Ben Brown Fine Arts is honoured to present Les Lalanne in London, an elaborate and extensive exhibition celebrating the extraordinary oeuvres of Claude and the late François-Xavier Lalanne. Transformed into a fantastical tea party-like setting, the gallery space overflows with surrealist associations, characteristic wit and inspiration from the natural world. Les Lalanne creates a world of fantasy, reflecting the artist's delicate attempts at bringing nature into the home - visitors are invited to tea in a surreal room of Claude's foliage-framed bronze and copper mirrors, surrounded by whimsical Lalanne-inspired wallpapers, her delicate Chaise Feuilles Bambou (2009/2017) andChaise aux Branchettes, (1996/2010) mounted on the walls, beckoning viewers to take their seats. Choreographed by interior designer Manfredi della Gherardesca, Les Lalanne brings together over 60 works by Claude and François-Xavier and offers a panorama of their artistic output from the 1960s to the present.
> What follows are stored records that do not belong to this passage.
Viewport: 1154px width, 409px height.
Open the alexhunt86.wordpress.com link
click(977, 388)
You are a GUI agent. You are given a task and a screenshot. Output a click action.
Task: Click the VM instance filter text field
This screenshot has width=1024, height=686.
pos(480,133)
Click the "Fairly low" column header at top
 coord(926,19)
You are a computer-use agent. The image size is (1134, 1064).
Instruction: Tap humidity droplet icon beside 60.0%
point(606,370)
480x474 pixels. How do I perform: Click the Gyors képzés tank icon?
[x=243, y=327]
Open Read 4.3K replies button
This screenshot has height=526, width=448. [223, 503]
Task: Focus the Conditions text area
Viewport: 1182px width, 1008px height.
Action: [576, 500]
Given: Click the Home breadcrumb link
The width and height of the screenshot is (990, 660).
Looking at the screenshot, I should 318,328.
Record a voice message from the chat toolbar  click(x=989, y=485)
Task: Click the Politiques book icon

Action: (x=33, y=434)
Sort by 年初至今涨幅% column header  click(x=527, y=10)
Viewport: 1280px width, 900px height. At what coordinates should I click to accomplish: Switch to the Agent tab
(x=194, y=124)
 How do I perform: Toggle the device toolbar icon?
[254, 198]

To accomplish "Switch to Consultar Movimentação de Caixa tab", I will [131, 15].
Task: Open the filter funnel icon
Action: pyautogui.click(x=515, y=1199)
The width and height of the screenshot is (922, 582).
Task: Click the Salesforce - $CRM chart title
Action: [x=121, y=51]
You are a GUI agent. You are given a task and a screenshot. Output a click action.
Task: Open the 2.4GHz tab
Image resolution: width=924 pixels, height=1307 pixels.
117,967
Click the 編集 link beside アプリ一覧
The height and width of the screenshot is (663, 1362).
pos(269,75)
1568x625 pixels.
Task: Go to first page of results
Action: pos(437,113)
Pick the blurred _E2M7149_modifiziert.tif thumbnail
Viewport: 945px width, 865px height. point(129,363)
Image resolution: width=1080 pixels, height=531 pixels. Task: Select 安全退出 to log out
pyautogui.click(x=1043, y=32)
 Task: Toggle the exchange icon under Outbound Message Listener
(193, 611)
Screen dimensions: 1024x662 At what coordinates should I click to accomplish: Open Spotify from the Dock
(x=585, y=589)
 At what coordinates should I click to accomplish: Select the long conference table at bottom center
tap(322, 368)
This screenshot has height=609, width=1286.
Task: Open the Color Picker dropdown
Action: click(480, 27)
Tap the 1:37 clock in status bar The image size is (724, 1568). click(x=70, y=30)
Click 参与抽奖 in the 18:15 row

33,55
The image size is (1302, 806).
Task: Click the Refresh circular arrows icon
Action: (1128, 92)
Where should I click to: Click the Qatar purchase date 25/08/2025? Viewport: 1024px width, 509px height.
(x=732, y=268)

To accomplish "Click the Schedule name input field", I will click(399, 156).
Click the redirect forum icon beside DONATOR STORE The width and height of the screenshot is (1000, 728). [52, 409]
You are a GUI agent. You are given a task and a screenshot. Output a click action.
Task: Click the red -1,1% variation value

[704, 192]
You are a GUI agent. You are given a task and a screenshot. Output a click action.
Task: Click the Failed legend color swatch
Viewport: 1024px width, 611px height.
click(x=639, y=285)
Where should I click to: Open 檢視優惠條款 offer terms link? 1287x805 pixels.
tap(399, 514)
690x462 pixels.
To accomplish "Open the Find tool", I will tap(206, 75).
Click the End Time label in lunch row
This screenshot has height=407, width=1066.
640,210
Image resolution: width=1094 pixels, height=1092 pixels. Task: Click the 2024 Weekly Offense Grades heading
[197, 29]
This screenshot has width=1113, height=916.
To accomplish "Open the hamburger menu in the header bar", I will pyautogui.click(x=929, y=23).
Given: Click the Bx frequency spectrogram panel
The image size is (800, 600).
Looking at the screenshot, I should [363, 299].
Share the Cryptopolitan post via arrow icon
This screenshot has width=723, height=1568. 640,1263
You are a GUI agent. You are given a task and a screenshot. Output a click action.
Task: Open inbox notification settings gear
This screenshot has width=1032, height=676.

Ornate works by Claude include a rarely exhibited series of body molds created in 1975, which echo Yves Saint-Laurent's commission for his 1969 autumn-winter collection. Other works by Claude - Choupatte (2014-2015) and Petit Lapin Debout à Collerette (2017) - take a seat at the table while her iconic Banquette Crocodile (2010) and Trône de Pauline (2007) sit nearby. Alongside these, visitors will encounter more austere works of her late husband François-Xavier Lalanne, including a duo of his fanciful dogs, Petit Chien Héroïque (Bibi and Loulou), his iconic Mouton de Laine (1965-1974)and the elegant, Brancusi-inspired Petit Génie de Bellerive sur Pylône.
A secret peep-hole beckons visitors to peer inside a strange a dreamlike room, where Claude's intricate handmade silver cutlery service comprised of twigs, shells, leaves, petals and other ephemera from the natural word is suspended over Francois-Xavier's incredible La Boîte à Sardines (1971), a bed of silver leather sardine cushions sitting sumptuously inside a giant sardine tin.
While Les Lalanne shared a studio and exhibited together throughout their careers, their oeuvres are entirely distinctive. Claude's work embodies a more sinuous and ethereal form with inspiration taken directly from nature while François-Xavier's works offer a gravity of form and functional ingenuity that redefine their original representation. Together, the Lalannes' works are at once playful, profound, elegant and evocative, and equally suitable for traditional and contemporary environments.